At the ‘Selma’ premiere in Washington, the stars were late, but the movie is right on time, They’re gonna be here in about 18 minutes, but you didn’t hear it from me.” That’s actress Lorraine Toussaint — Hollywood veteran and break out villain of the Netflix hit “Orange is the New Black” — talking. On tonight’s red carpet, though, she’s part diva (those leather pants!), pinch-hitter and babysitter.

The stars? They’re late. Very very late.

It’s 8:15 p.m. Thursday at the Newseum, and the Washington premiere of “Selma” has been in full swing for a few hours. The crowd of politicos and journos — Motion Picture Association of America chief executive Chris Dodd (the former senator), PBS anchor Gwen Ifill, Georgetown professor Michael Eric Dyson — has already been corralled into the auditorium for the screening.

But the stars? They’re late. Very very late.

There’s a big snowstorm in Toronto. “Selma” director Ava DuVernay and star David Oyelowo were in Toronto. The duo, currently on a publicity blitz, were on their way to the airport when they got the good news.
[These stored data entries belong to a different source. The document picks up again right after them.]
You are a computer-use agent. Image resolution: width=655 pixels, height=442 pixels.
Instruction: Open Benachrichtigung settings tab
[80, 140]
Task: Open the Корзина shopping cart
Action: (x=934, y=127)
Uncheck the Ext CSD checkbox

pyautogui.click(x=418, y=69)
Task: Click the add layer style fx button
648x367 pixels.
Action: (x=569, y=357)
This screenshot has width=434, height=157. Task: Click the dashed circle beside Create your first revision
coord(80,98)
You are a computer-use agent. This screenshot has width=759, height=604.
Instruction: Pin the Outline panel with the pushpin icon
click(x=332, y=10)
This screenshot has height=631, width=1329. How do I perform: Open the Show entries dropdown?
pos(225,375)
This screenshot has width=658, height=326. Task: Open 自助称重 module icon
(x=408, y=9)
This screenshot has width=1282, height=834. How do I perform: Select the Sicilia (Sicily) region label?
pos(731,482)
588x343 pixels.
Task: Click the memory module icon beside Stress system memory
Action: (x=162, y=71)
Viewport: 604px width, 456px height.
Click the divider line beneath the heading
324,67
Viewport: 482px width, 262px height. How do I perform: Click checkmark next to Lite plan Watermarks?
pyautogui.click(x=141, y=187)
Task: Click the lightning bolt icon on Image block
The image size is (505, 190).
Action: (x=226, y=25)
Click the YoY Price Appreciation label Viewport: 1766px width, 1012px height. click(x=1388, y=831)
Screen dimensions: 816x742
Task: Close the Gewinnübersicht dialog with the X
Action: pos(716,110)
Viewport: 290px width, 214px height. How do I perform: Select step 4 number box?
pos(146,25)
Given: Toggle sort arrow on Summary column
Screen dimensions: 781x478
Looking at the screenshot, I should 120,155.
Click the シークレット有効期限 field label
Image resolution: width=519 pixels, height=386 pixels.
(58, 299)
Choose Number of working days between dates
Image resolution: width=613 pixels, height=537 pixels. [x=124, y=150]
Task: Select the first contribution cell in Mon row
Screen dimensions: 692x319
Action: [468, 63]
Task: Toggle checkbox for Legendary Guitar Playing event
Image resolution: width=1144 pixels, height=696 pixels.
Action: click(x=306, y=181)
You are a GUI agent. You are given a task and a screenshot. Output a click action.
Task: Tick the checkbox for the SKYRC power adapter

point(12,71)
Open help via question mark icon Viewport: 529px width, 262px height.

The film had been nominated for three Golden Globes — best film, best actor and best director (the first nod for an African American woman). Now they just had to make their way from Canada to New York to Washington to celebrate.

By 8:24 the real stars of the red carpet are the catering waiters, wielding trays of shrimp cocktails for the hungry photographers on the other side of the velvet rope. Soon a ripple of excitement passes down the line. Lorraine Toussaint, who plays civil rights activist Amelia Boynton in the film, is here. The studio called her down from New York at the last minute.

“Thank you guys for staying,” says Toussaint before she makes her way down the line.

When we ask Toussaint — whose credits go back to the early 80s — about the current state of diversity in Hollywood, she says, “We are just beginning to tell our stories.” Toussaint adds that until “those rooms” where deals are brokered and movies greenlit have seats for everyone, then certain narratives like Martin Luther King’s will “get sort of piecemealed — a drip here, a dribble there.”

“But that’s changing,” says Toussaint, “because Ava DuVernay has been nominated for a Golden Globe.”

Rep. John Lewis (D-Ga.) arrives straight from the spending bill vote on the Hill, just as Toussaint finishes her last interview. Lewis, who suffered a concussion during the original march in 1965, tells a reporter that he’s seen the film twice already and got “very emotional” both times. “To see someone playing you on the big screen…” he says, trailing off. “The young John Lewis, Martin Luther King…” And with that, the man who plays the man appears.

Actor David Oyelowo, who plays King in “Selma,” and Lewis embrace in front of a blown up image of the movie’s poster. It’s just before 10 p.m. “We got stuck in Toronto,” Oyelowo explains to the congressman.

Timing is everything tonight.

“Considering what’s going on in the nation right now, I have to feel and believe there is divine timing to it,” says Oyelowo, who read the “Selma” script nearly seven years ago. “There are many times this film could have been made in the 50 years since these events took place, but I can’t think of a time in history where it feels more pertinent, more right for it to be done.”